Data extracted from a collection:
-- -- --

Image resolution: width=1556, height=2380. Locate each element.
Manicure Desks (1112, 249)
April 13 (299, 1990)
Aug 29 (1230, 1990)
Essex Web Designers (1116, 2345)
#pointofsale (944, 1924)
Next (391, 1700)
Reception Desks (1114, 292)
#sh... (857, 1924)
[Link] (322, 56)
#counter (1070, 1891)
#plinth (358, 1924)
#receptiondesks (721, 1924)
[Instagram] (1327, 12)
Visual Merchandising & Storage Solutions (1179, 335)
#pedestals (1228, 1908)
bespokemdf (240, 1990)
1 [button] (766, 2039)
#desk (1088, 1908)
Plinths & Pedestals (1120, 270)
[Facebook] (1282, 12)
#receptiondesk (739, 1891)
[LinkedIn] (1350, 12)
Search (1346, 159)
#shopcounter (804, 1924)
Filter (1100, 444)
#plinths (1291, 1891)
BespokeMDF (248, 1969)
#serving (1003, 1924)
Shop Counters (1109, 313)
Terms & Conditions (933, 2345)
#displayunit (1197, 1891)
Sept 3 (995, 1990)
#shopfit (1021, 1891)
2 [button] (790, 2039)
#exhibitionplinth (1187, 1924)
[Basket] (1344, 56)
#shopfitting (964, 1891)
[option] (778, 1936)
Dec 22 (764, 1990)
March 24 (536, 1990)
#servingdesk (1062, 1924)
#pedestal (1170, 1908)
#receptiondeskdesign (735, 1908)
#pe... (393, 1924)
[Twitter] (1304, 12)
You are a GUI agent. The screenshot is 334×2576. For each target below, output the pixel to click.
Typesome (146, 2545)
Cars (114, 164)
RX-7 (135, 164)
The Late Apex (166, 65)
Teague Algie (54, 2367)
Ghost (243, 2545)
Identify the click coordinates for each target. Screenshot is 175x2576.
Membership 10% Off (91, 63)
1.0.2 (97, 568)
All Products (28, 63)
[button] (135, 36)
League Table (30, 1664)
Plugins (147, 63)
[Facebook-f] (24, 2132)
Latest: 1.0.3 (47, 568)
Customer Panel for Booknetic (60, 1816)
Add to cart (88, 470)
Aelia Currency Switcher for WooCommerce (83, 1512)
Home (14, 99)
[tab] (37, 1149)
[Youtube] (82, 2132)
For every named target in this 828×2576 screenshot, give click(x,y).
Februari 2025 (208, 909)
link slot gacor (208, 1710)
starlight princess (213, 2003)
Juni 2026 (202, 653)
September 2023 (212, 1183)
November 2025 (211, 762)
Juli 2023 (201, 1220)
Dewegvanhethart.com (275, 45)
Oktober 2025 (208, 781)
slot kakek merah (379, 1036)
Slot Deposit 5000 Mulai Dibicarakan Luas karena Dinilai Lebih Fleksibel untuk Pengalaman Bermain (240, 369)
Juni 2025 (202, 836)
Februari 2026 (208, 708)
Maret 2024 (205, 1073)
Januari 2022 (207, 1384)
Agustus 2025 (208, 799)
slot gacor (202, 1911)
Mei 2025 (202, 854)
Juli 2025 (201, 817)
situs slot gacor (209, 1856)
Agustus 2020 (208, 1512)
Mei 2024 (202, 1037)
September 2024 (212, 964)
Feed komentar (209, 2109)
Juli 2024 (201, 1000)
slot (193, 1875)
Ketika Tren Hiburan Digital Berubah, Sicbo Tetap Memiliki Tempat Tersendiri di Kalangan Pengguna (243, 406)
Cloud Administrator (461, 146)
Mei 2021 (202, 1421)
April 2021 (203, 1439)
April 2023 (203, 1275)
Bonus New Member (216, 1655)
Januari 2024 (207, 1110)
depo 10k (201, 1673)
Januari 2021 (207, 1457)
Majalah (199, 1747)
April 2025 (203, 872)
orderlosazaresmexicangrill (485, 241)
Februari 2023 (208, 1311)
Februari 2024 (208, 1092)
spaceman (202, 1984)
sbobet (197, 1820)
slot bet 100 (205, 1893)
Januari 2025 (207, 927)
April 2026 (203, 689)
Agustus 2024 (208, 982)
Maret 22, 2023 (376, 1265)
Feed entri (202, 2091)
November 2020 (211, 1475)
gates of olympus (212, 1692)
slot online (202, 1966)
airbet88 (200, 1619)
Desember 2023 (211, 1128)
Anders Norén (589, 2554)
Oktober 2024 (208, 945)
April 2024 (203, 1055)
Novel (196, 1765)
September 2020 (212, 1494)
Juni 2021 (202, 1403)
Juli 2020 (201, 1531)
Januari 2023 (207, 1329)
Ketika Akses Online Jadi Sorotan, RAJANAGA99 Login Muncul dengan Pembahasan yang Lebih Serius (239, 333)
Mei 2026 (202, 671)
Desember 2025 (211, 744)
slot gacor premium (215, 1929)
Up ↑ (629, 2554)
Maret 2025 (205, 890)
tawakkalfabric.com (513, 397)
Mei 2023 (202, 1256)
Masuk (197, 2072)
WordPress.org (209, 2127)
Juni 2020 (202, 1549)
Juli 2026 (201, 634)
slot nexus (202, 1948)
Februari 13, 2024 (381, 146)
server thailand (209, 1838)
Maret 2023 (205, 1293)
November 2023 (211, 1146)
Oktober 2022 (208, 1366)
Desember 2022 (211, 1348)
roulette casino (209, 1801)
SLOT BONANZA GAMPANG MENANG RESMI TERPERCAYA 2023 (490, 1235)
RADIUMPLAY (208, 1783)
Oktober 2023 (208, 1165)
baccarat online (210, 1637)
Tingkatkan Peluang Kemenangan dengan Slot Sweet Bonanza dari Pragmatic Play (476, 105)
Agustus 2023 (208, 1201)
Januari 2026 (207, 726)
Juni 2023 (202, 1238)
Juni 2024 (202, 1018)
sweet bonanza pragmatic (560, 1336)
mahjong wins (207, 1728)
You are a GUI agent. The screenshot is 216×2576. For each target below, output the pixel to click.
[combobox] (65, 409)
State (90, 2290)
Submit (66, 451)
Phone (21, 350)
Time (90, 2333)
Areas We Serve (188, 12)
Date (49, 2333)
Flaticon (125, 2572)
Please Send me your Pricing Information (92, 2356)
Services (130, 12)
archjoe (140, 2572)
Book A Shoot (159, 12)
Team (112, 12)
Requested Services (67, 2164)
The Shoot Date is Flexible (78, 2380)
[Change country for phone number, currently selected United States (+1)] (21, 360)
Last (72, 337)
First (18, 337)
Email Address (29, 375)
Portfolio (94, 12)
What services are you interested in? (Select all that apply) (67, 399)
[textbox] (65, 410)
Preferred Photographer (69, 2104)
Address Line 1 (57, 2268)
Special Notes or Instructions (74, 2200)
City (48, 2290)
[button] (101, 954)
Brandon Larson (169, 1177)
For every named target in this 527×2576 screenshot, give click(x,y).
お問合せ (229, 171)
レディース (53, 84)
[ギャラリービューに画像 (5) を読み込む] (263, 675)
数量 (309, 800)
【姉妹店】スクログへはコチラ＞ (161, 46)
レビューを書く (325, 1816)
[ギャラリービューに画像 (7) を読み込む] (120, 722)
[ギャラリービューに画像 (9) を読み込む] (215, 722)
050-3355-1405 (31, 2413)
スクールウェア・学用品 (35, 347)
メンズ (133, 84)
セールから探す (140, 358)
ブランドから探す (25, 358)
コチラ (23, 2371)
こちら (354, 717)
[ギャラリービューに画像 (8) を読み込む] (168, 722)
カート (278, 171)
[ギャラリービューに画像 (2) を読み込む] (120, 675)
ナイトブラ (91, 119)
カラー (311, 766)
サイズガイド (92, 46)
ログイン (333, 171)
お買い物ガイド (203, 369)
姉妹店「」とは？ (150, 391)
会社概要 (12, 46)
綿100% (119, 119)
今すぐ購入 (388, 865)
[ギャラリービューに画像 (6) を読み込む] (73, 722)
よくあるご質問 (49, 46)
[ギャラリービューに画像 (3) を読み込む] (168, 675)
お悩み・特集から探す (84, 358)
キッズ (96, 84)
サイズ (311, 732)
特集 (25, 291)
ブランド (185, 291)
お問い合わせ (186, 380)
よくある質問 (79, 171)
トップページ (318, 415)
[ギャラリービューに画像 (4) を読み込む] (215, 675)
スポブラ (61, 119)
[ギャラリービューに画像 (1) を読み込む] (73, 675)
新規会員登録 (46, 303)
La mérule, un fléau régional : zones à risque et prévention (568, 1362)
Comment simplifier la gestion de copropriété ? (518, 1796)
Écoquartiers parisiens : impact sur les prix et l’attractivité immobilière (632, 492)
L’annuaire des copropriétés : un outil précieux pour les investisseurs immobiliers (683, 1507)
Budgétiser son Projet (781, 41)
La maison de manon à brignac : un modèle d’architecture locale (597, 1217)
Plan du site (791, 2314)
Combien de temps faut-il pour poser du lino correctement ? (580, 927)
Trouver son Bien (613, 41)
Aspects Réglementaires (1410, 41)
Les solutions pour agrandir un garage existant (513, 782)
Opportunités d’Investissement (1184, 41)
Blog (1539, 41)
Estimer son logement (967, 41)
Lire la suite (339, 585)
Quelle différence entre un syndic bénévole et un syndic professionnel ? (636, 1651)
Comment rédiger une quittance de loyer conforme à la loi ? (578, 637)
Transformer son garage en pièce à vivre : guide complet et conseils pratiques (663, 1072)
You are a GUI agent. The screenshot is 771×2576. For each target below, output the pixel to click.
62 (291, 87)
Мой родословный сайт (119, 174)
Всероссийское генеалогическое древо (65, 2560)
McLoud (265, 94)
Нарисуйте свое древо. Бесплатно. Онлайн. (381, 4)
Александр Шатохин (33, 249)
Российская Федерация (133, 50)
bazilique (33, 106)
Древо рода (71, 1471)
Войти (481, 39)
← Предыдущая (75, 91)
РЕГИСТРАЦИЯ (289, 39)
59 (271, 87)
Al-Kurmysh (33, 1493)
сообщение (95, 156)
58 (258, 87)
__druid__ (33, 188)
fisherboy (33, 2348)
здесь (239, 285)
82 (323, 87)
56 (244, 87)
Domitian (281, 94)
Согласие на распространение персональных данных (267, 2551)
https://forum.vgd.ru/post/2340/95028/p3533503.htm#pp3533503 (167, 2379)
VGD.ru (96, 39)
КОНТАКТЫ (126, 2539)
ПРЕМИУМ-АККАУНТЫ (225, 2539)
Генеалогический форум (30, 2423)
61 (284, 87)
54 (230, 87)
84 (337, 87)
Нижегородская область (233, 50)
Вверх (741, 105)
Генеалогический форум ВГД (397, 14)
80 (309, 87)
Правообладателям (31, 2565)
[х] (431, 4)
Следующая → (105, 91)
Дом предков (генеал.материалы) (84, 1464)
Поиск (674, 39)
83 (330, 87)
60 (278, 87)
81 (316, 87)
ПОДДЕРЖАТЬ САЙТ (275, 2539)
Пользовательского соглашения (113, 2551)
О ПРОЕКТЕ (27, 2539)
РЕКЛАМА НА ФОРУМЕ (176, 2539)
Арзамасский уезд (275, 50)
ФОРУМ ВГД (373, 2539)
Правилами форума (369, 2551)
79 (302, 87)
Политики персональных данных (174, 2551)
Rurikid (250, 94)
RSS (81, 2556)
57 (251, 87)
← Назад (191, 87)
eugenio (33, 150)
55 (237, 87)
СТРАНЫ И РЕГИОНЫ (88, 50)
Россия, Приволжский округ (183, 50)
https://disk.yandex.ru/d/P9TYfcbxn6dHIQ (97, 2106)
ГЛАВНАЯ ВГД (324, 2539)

-- -- --

The task: From the data above, output only the lines between the line containing "お問い合わせ (186, 380)" and the line containing "Comment simplifier la", inclusive, exactly as written.

Result below:
お問い合わせ (186, 380)
よくある質問 (79, 171)
トップページ (318, 415)
[ギャラリービューに画像 (4) を読み込む] (215, 675)
スポブラ (61, 119)
[ギャラリービューに画像 (1) を読み込む] (73, 675)
新規会員登録 (46, 303)
La mérule, un fléau régional : zones à risque et prévention (568, 1362)
Comment simplifier la gestion de copropriété ? (518, 1796)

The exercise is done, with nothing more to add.